|Syntactic Confectionery Delight|
Difficult code (Resolutions)by xChauncey (Scribe)
|on Aug 21, 2003 at 02:54 UTC||Need Help??|
First off, I apologize for the OT. This question is more on the topic of programming in general than Perl.
We've all seen difficult to read code...You know the kind, undescriptive variable names, e.g. $x,$x1,...$xn (where the contents bear no relation to each other), routines that painstakingly produde elaborate results only to have those results later undef'ed without ever being used, comments that are absent or unintelligible, etc.
The list is long, and there are many here who are better qualified to explain obfuscation than I...
However, I am not referring to code in our excellent Obfuscation section. What I am referring to is actual inherited production code. (and I'm not exaggerating)
Dealing with such code can be difficult at best, and after a some time repeatedly throwing up my arms in disgust with a deadline looming, I decided to meditate on ways to approach such code and ways in which one can keep one's sanity in doing so (before quitting my job and becoming a sheepherder or gasp! a PHP web developer). The fact that there are many programmers with many more years of experience than I have, who are still at it, suggests that there must be ways to get the job done without being forcefully relocated to a padded room (although I'm sure that they are comfortable, I rather like living in my apartment).
Here are two resolutions that I have come up with to deal with the situation; I thankfully welcome any additions or suggestions...
I will keep my cool
When reviewing, maintaining, and adding features to code matching my description above, I often find myself frustrated and angry. Starting now, I resolve that when reviewing code, I will no longer ask "WHY!?" when I don't understand the purpose of a chunk of code, but will instead ask "why?". Since this is working production code, it does work. I will make sure that I understand the code, it's inputs and outputs, and it's place in the larger scheme. Also, it's only work, and it's not worth giving myself an ulcer at an early age.

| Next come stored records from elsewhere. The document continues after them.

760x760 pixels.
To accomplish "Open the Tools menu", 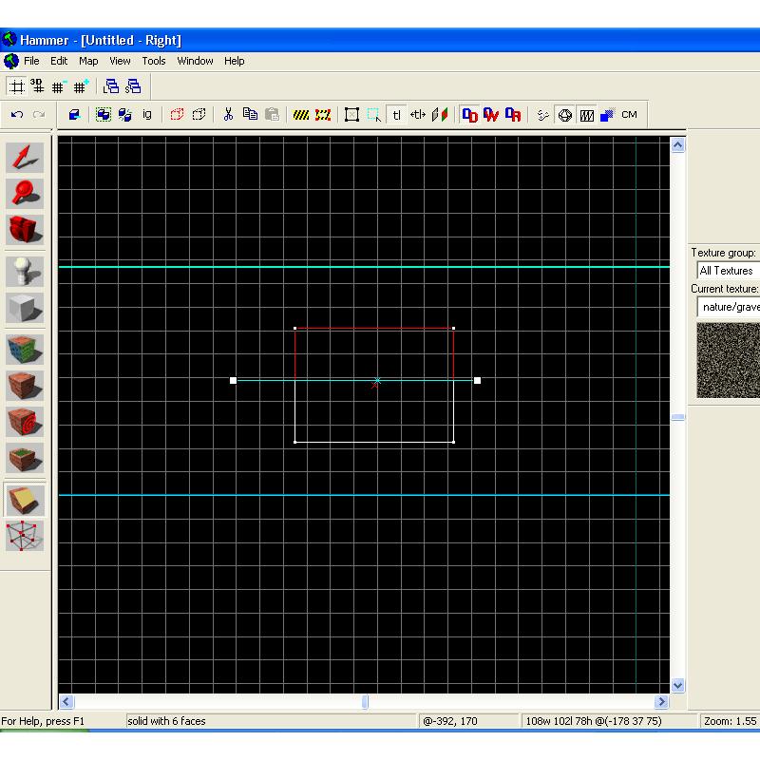I will pyautogui.click(x=154, y=61).
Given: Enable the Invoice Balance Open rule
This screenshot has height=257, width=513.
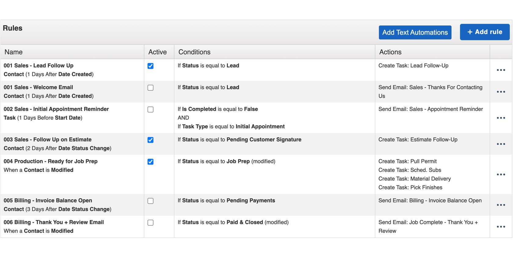Looking at the screenshot, I should coord(151,201).
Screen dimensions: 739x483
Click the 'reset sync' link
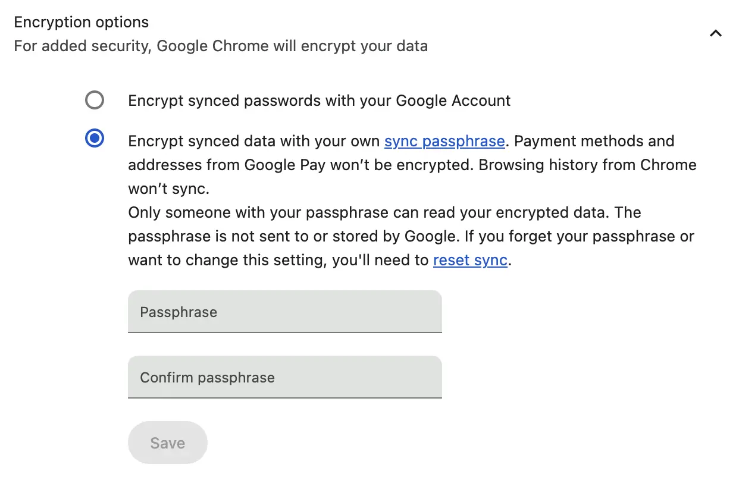[469, 260]
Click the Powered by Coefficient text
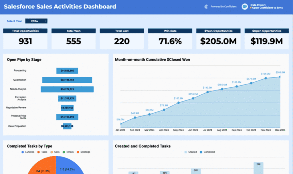293x174 pixels. click(x=223, y=7)
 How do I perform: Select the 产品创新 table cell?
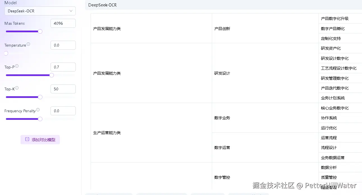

I will resist the urge to unnecessarily rewrite
Even if every important variable is named based on some variation of "temp", the important thing is to produce working code in the timeframe given by my employer. Plus when that variable $a72 that looks like an intermediate variable is used in a routine 100 lines further down the code, resisting the urge to rewrite the code in a more understandable and sane (from my viewpoint) way will reduce the work that I have to do down the line. With that said, I will not hesitate to rewrite code where thoughtful analysis shows that I can do so without a cascading negative effect, and I will take every reasonable opportunity to identify places where I can add code that will assist in debugging.
Whew! (Only two resolutions, but what can I say?) With that said, I would like to say that this is a job, and I realize that, as the saying goes, "If you can't stand the heat...". I welcome any suggestions that I (or another rookie in the same situation) can follow to simplify the task at hand or any resolutions that any of you have come up with when in a similar situation. If there are any good books/articles/etc out there that will help, any references to such would be greatly appreciated.
update fixed minor typo.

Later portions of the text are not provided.